#### Try it
Return each line of the records below in which the string "Task" turns up.
---*---
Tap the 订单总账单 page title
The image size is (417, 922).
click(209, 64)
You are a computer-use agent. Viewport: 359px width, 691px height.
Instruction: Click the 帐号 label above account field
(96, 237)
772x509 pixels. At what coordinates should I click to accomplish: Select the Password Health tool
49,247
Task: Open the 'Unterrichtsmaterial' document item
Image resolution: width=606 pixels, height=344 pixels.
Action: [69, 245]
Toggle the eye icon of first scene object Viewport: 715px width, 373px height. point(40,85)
---*---
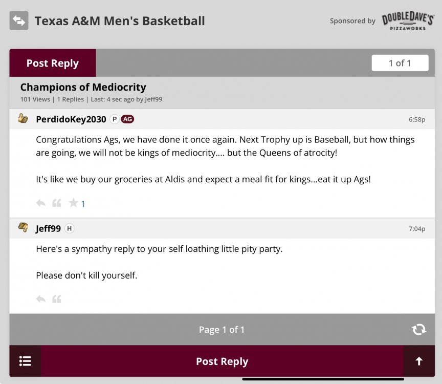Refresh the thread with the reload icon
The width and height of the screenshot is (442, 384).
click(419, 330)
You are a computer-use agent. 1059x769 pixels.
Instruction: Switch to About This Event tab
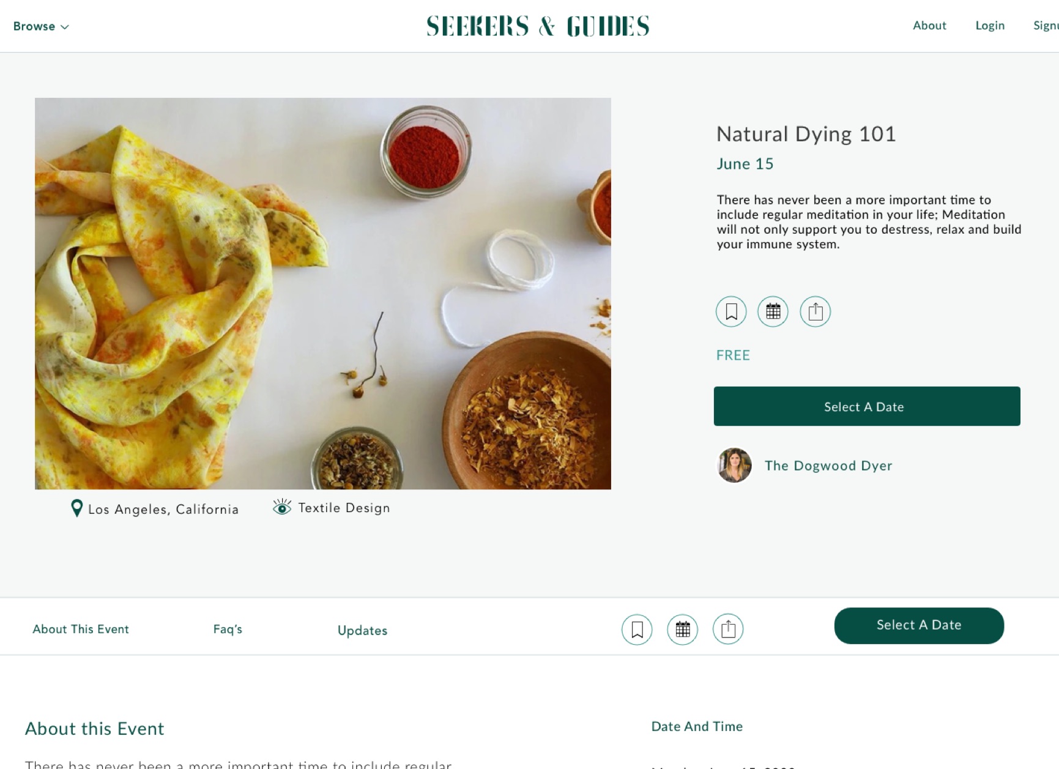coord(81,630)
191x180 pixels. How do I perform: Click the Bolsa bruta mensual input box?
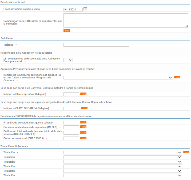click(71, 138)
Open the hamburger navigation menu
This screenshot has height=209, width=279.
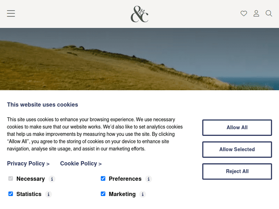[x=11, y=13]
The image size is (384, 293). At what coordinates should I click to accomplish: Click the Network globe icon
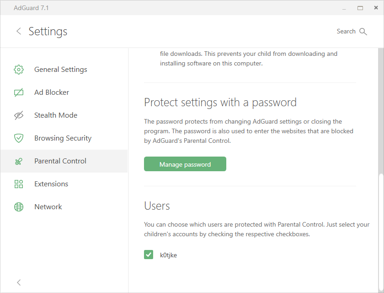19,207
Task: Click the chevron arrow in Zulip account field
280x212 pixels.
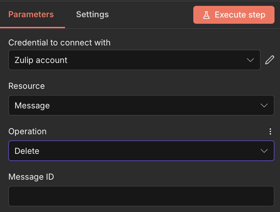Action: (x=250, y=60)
---*---
#### Written response
Task: Open the 'Unterrichtsmaterial' document item
Task: Click the chevron arrow in Zulip account field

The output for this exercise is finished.